* **Problem**
The word "Terms" occurs in some of the lines below; copy each of those lines.

(Stored data entries)
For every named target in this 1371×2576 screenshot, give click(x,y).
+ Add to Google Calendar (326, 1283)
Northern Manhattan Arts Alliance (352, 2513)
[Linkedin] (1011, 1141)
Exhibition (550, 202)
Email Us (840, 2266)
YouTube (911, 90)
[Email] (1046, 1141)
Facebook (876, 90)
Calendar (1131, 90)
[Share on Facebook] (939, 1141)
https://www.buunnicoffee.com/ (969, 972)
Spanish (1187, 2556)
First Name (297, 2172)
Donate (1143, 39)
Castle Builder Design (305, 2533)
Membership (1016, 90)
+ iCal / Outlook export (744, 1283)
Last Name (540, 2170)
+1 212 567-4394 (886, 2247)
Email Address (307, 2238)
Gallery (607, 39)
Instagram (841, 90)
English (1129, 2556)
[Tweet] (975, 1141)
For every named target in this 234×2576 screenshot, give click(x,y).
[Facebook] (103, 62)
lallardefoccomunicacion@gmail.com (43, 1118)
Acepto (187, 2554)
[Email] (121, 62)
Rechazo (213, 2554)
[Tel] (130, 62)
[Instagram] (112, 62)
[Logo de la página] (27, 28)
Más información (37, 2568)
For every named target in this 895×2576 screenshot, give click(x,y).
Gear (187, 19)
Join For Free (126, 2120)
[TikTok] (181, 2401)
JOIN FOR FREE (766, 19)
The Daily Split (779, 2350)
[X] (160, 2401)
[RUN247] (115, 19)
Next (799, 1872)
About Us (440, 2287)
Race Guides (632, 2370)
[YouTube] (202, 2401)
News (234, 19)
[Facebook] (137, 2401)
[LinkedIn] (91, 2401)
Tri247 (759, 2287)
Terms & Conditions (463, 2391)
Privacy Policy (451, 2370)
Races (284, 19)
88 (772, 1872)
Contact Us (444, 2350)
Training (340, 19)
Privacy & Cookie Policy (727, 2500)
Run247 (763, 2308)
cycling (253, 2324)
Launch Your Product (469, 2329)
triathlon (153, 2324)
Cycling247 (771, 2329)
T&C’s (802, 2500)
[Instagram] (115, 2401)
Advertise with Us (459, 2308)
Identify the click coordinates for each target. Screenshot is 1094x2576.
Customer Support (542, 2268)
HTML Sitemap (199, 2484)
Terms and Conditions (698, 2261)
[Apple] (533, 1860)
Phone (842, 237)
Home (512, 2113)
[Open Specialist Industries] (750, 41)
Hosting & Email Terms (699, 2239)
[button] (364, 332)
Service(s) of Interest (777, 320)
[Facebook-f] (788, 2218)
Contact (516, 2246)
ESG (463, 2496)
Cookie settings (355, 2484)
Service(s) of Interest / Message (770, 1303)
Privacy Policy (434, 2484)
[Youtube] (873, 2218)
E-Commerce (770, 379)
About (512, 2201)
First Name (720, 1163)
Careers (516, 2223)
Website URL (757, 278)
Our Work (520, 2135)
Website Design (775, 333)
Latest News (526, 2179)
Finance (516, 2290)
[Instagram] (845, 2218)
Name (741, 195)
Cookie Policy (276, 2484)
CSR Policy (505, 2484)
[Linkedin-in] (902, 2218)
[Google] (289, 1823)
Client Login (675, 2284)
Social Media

* **Your solution**
Terms & Conditions (463, 2391)
Terms and Conditions (698, 2261)
Hosting & Email Terms (699, 2239)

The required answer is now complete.